Atualmente, a velhinha encontrara a paz. As pessoas já não a importunavam. Só a procuravam por seus préstimos. E ela atendia apenas se Santinho quisesse. Afinal, o gatinho tinha quinze anos, seu corpo já apresentava todos os sinais de velhice que um idoso pode carregar. Não era fácil levantar ou mesmo caminhar.
Em uma noite, na hora de deitar para dormir, Santinho não conseguiu subir na cama de dona Gertrudes. Ela o tomou em seus braços e o carregou como se carregasse um bebê.

- Chegou a hora de ir, Santinho? – perguntou a velhinha num tom choroso.
- Sim. – respondeu o bichano.
- E o que vai ser de mim?
- Você vem comigo. Assim como todos os outros.
- Mesmo os que você não curou?
- Todos.
- Precisa mesmo fazer isso?
- Foi o combinado desde o princípio.
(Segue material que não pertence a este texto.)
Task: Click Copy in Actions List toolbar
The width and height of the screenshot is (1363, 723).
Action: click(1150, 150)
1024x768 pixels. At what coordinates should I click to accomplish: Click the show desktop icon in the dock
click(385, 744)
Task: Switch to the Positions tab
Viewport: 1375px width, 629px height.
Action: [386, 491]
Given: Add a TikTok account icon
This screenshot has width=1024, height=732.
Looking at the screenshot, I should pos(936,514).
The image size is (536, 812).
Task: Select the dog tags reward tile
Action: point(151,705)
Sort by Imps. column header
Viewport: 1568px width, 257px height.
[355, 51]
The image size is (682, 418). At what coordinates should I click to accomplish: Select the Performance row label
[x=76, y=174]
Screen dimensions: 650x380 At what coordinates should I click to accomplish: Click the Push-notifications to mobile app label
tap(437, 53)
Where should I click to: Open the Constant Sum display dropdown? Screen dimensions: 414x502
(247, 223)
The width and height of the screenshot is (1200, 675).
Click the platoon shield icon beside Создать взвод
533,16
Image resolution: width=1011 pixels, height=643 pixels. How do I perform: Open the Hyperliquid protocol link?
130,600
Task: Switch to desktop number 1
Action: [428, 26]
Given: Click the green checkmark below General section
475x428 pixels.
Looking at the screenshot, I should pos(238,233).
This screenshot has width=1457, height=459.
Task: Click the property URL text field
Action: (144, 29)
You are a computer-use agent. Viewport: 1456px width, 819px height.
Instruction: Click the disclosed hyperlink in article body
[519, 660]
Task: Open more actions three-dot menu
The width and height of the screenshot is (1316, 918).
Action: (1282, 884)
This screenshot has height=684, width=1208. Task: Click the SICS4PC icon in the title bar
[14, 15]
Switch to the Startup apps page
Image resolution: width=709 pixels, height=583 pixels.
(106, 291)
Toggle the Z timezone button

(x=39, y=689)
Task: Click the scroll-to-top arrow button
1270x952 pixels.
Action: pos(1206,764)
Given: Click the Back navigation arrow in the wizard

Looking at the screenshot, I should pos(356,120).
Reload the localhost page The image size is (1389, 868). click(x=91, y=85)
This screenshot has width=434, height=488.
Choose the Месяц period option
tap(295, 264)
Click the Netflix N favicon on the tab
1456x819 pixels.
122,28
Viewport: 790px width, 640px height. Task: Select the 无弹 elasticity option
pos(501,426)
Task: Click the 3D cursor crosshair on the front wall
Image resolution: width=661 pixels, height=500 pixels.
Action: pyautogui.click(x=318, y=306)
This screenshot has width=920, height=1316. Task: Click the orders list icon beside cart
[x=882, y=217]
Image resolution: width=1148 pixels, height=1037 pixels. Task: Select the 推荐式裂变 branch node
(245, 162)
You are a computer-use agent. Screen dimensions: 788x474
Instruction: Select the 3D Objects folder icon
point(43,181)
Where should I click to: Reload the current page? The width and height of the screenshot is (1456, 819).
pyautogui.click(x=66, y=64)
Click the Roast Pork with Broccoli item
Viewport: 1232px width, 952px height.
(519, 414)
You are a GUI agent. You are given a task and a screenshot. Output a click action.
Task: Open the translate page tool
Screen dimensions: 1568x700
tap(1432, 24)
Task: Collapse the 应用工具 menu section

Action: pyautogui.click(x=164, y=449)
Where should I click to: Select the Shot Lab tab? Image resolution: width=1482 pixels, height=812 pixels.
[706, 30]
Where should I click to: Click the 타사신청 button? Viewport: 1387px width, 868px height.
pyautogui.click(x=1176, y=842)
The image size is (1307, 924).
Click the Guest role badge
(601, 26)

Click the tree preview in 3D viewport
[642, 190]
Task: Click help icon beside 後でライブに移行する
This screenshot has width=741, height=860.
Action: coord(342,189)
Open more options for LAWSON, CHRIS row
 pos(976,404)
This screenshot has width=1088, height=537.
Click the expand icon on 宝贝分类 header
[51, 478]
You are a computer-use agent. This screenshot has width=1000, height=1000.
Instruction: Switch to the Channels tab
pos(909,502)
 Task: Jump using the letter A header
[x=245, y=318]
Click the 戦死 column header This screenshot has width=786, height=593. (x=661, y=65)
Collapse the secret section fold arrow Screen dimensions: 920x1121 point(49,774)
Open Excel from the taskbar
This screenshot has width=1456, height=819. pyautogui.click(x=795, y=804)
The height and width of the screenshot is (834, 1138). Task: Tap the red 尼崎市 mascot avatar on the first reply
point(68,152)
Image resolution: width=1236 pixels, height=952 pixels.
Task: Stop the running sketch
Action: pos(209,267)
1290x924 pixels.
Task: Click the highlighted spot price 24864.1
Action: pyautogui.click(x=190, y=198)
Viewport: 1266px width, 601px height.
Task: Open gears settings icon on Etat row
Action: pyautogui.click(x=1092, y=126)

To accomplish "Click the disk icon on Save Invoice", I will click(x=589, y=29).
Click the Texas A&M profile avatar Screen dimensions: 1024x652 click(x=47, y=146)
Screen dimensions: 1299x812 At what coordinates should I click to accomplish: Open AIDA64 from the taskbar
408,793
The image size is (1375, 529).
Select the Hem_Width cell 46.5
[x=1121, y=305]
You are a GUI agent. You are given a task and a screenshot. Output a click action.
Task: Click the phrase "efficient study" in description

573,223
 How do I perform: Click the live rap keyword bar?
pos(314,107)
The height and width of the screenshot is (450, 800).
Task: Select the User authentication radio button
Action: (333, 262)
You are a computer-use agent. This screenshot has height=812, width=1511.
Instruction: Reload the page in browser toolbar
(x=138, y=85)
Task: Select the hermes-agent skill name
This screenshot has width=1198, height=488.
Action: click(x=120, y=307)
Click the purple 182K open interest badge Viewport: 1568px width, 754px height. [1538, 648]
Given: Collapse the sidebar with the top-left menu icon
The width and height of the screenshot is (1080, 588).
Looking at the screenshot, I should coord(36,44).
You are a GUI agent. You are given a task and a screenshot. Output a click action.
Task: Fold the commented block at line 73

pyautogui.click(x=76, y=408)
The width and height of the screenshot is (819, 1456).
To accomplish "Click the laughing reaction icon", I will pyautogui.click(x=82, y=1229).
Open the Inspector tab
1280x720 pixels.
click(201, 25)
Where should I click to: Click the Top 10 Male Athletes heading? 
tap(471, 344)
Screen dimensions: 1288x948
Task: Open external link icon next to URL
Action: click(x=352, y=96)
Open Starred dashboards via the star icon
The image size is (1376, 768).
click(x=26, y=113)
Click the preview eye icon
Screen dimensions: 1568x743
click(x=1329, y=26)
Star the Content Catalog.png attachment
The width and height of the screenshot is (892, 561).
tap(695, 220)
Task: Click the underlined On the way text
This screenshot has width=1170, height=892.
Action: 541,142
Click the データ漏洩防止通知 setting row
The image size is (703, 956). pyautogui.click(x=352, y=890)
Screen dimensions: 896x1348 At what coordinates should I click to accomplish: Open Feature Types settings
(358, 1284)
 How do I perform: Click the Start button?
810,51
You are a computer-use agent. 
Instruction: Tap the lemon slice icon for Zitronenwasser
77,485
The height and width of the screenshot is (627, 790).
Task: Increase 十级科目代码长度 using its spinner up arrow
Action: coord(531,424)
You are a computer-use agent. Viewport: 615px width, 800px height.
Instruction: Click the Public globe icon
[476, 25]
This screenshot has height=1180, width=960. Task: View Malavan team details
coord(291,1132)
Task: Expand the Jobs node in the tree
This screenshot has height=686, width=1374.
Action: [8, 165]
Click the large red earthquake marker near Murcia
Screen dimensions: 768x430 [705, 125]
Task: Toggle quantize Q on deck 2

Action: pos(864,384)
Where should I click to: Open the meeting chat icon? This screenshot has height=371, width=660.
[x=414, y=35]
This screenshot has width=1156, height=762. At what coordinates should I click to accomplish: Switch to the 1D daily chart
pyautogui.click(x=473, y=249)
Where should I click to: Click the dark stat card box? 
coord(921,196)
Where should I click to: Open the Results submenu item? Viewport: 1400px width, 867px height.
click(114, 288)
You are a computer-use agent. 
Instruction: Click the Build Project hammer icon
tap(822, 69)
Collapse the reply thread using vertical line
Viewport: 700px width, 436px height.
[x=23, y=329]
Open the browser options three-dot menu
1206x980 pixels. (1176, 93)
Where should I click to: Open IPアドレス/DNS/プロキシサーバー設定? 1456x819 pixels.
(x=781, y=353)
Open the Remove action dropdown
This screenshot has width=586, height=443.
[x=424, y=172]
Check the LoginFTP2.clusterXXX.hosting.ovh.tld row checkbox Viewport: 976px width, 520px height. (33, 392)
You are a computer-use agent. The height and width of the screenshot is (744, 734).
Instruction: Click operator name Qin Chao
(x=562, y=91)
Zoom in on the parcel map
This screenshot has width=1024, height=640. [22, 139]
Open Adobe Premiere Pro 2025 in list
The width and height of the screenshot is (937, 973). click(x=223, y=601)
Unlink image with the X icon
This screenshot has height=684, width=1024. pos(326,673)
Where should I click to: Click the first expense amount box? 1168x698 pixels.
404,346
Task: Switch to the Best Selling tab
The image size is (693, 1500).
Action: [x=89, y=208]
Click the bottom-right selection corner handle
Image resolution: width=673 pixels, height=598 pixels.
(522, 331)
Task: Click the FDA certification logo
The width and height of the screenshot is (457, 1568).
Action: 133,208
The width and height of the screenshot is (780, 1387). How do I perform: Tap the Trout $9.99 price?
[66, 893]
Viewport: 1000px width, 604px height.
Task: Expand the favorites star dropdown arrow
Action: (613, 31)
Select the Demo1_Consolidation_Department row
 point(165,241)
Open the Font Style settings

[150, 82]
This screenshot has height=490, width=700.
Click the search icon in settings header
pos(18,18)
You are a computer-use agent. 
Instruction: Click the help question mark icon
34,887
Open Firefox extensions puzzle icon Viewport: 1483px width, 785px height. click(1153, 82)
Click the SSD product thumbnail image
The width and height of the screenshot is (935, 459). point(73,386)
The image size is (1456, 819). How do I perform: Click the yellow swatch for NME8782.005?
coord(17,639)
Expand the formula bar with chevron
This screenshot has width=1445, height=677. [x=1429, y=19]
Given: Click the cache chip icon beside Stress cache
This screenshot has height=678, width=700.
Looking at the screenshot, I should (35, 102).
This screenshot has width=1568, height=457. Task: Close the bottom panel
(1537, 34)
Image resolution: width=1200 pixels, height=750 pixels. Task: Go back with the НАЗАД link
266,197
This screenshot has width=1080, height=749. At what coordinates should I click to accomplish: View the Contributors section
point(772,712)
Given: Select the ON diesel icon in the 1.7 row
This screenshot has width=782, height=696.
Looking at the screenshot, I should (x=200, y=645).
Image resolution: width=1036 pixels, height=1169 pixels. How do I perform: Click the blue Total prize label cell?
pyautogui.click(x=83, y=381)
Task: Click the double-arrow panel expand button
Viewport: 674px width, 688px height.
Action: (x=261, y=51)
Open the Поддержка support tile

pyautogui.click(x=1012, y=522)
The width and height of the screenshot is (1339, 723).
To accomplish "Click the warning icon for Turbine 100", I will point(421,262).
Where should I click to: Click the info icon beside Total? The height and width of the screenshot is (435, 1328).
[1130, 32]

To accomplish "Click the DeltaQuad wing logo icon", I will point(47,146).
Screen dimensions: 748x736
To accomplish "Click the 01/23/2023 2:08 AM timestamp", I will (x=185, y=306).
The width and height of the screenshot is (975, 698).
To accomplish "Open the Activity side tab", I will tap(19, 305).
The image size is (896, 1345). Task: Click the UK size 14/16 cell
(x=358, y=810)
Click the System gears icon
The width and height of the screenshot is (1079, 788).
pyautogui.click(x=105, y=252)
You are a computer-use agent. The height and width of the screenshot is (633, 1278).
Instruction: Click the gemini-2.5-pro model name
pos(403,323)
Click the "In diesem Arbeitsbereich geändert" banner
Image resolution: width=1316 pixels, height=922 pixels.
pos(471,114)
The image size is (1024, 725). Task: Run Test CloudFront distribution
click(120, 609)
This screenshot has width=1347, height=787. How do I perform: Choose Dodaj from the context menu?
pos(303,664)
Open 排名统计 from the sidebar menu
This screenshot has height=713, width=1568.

Assim que eu cheguei, disse pra você que levaria todos.
           
Ela apenas assentiu. Santinho estendeu a sua pata e tocou o rosto da velha. Os dois desabaram no chão, já sem vida.
Os seus corpos teriam sido descobertos no dia seguinte se todos no vilarejo, nos vilarejos vizinhos e na cidade, também não estivessem sem vida naquele momento.
Demorou alguns dias até que alguém de passagem pela cidade descobrisse aquele terrível evento: todos mortos. Corpos inanimados espalhados por todos os lugares. Não apresentavam sinais de violência, envenenamento ou qualquer outro tipo de assassinato. Foi como se, simplesmente, a Vida desistisse daquele lugar.
Ninguém nunca se atreveu a povoar aquela região novamente e até alteraram as rotas que passavam por ali. Juravam ser um lugar assombrado ou amaldiçoado.
O vento e a luz do Sol eram os únicos que caminhavam por aquelas ruas.

E em uma casinha no meio do nada, jaz o esqueleto nunca descoberto de uma senhora e em seus ossudos braços, o corpo imaculado de um gato.